Data platform for mission-critical workloads on Azure

In a mission-critical architecture, any state must be stored outside the compute as much as possible. The choice of technology is based on these key architectural characteristics:

Characteristics Considerations
Performance How much compute is required?
Latency What impact will the distance between the user and the data store have on latency? What is the desired level of consistency with tradeoff on latency?
Responsiveness Is the data store required to be always available?
Scalability What's the partitioning scheme?
Durability Is the data expected to long lasting? What is the retention policy?
Resiliency In case of a failure, is the data store able to fail over automatically? What measures are in place to reduce the failover time?
Security Is the data encrypted? Can the datastore be reached over public network?

In this architecture, there are two data stores:

  • Database

    Stores related to the workload. It's recommended that all state is stored globally in a database separated from regional stamps. Build redundancy by deploying the database across regions. For mission-critical workloads, synchronizing data across regions should be the primary concern. Also, in case of a failure, write requests to the database should still be functional.

    Data replication in an active-active configuration is highly recommended. The application should be able to instantly connect with another region. All instances should be able to handle read and write requests.

  • Message broker

    The only stateful service in the regional stamp is the message broker, which stores requests for a short period. The broker serves the need for buffering and reliable messaging. The processed requests are persisted in the global database.

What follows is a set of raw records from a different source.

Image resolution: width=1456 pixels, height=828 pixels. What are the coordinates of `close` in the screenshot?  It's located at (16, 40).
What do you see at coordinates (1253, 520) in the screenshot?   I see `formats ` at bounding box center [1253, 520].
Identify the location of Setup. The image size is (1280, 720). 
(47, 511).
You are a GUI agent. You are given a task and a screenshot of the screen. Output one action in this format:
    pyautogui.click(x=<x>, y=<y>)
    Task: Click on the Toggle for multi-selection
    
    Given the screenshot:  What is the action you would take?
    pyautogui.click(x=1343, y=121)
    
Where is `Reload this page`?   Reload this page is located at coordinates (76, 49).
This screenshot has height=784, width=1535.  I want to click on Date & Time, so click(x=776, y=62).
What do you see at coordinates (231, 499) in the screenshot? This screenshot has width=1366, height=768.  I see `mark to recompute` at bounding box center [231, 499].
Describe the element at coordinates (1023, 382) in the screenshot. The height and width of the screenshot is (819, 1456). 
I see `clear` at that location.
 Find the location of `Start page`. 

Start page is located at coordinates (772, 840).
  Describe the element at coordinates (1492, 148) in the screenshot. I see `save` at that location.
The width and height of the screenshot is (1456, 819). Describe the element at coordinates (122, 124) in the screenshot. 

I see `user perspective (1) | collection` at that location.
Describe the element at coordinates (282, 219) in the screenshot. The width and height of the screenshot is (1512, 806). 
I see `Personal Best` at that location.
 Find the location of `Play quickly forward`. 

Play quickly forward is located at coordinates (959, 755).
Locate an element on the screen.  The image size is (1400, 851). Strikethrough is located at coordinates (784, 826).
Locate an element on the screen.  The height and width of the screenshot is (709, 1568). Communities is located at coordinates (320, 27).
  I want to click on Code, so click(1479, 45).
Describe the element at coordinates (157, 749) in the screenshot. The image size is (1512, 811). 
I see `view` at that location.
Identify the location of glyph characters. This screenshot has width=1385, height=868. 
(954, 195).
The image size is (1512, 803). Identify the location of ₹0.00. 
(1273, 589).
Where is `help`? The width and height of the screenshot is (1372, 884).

For other data considerations, see Misson-critical guidance in Well-architected Framework: Data platform considerations.

Database

This architecture uses Azure Cosmos DB for NoSQL. This option is chosen because it provides the most features needed in this design:

  • Multi-region write

    Multi-region write is enabled with replicas deployed to every region in which a stamp is deployed. Each stamp can write locally and Azure Cosmos DB handles data replication and synchronization between the stamps. This capability significantly lowers latency for geographically distributed end-users of the application. The Azure Mission-Critical reference implementation uses multi-master technology to provide maximum resiliency and availability.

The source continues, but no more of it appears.